Excerpt provided →
Keywords

1 Introduction

Optical flow estimation is a fundamental problem within computer vision. It is useful in a wide range of applications, from temporal filtering to structure-from-motion. Due to its applicability, a huge body of work has been devoted to the topic. However, the great majority of methods do not focus on real-time, and it still remains a difficult challenge to determine robust and high quality flow fields in live applications. Real-time optical flow is essential e.g. for detecting moving objects on moving platforms, obstacle avoidance and gesture recognition. It can also be used in live video streaming, in order to perform frame interpolation, video stabilization, rolling-shutter correction etc.

In this work, we use local pixel matching, with binary robust independent elementary features (BRIEF) [11] as similarity criterion. We match these using principles from the PatchMatch algorithm [5]. Running on the GPU, this combination can efficiently estimate a candidate optical flow field. The field contains few outliers as compared to using direct patch comparisons or a Census transform [35]. This makes it possible to use only low-level filtering to obtain a high quality optical flow field, and thus avoid expensive global optimization.

The main contributions of this paper can be summarized as follows:

  • We propose to combine BRIEF and PatchMatch, for efficient dense feature matching in order to find a candidate flow field with few outliers.

  • We show that BRIEF features improve both matching quality and efficiency, compared to the Census transform and direct pixels comparisons.

Short exercise →
Write out, word for word, the part of the optical flow introduction that begins with "The main contributions" and ends with "direct pixels comparisons.".

Dataset entries →

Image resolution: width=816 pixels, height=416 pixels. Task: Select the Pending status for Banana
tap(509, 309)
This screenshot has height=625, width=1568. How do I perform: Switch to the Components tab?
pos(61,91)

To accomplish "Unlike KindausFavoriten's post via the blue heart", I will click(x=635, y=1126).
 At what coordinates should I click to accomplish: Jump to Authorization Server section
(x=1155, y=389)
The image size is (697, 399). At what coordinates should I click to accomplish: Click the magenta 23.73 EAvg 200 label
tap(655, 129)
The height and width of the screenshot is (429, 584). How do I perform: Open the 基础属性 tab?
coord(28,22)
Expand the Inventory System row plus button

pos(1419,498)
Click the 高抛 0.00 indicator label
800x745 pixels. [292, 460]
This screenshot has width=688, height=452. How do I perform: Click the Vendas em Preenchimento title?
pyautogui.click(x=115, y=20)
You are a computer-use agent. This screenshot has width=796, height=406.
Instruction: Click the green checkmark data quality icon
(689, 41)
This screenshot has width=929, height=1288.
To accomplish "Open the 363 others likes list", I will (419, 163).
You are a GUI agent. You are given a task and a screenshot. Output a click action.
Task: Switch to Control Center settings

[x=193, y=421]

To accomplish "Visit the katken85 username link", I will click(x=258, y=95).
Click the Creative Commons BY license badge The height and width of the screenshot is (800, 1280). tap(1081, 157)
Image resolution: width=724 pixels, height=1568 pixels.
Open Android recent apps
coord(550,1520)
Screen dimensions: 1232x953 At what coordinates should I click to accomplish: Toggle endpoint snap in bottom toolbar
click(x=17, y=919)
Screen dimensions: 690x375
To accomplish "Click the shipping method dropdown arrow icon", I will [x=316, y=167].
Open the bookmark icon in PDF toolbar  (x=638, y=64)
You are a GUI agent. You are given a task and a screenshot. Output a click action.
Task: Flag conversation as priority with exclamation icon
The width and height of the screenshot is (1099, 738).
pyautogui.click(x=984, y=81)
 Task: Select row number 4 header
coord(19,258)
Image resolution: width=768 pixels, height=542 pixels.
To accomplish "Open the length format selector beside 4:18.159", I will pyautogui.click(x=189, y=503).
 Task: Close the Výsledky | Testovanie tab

Finished exercise →
The main contributions of this paper can be summarized as follows:

  • We propose to combine BRIEF and PatchMatch, for efficient dense feature matching in order to find a candidate flow field with few outliers.

  • We show that BRIEF features improve both matching quality and efficiency, compared to the Census transform and direct pixels comparisons.